UK CPI: October Update

James Mee comments on the latest figures

The UK announced a fall in inflation of 0.1% this morning, behind analysts' forecasts of 0%. 

Much will be written about this, with many suggesting that rate rises look ever more distant (a point of view with which we agree) and calling to question the Bank of England’s ability to reach the 2% target. Indeed, the market seems to think so: yields on the 10Y Government Bond have tightened by 1.2 basis points to 1.81%* at the time of writing. 

In analyzing the latest inflation print properly, we break down CPI into its component parts. Having done so, it is interesting to note that the main detractor to consumer prices was transport, falling 2.5%, with the main price decrease coming from air travel (-20.4%). Food & Non-Alcoholic Beverages posting a 0% print having been consistently negative through most of 2015 is also notable. 

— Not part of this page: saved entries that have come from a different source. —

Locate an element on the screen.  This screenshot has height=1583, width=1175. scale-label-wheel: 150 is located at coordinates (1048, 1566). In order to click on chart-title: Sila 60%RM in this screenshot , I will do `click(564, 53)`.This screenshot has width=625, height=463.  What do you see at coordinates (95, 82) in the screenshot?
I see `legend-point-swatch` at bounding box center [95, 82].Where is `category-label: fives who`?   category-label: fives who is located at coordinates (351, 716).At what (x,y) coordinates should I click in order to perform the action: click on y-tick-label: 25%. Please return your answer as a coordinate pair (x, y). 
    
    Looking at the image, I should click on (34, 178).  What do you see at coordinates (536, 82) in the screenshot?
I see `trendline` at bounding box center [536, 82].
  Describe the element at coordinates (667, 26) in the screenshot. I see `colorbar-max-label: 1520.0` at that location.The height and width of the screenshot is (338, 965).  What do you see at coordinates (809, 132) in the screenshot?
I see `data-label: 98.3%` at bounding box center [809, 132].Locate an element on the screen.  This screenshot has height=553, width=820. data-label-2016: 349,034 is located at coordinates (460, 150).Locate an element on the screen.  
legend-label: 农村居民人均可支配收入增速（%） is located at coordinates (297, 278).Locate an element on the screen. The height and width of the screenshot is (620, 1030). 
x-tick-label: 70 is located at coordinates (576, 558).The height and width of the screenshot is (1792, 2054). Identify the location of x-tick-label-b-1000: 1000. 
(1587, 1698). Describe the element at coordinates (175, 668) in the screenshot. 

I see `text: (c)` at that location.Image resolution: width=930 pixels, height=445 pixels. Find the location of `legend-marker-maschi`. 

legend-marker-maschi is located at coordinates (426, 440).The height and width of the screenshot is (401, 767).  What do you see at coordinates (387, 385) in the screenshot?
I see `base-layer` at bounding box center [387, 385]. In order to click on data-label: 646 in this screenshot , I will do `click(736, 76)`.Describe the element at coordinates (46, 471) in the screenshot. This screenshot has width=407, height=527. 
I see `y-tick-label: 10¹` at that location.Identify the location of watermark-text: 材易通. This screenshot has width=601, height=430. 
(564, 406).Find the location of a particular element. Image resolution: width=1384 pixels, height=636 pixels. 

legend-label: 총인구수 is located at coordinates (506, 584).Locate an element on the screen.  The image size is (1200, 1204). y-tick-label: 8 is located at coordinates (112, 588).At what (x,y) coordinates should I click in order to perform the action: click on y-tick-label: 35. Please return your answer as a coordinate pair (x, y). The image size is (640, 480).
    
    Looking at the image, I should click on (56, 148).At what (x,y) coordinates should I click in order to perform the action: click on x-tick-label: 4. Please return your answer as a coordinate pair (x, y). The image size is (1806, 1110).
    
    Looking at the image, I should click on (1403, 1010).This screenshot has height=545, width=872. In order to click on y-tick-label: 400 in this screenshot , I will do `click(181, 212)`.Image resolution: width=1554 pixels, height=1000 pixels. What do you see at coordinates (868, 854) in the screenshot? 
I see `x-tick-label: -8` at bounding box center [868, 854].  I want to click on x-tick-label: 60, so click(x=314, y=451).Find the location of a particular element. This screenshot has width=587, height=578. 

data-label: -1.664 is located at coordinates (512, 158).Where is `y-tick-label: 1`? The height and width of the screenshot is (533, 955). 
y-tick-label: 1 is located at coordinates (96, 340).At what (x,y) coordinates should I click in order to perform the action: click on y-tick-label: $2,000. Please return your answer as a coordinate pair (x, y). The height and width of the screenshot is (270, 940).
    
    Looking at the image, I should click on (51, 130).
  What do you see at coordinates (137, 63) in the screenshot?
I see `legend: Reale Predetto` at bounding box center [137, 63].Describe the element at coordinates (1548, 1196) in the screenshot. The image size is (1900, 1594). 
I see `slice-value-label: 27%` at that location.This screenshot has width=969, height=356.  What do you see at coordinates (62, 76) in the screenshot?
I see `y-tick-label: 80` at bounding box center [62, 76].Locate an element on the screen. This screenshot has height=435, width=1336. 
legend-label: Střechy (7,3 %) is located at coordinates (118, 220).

The key reason for falling air (and sea) travel prices is the second order effect of falling commodity prices, most notably oil: as these input prices fall, airline (and ferry) companies can pass on lower prices to consumers. As regards Food & Alcoholic Beverage prices flattening, this is likely due to a slower pace of price cutting by major supermarket chains. 

Having analysed the data, we do not believe there will be a sustained deflationary swing. We expect inflation to pick up moderately as and when there is a stabilisation of commodity prices, but that it will remain structurally lower for longer.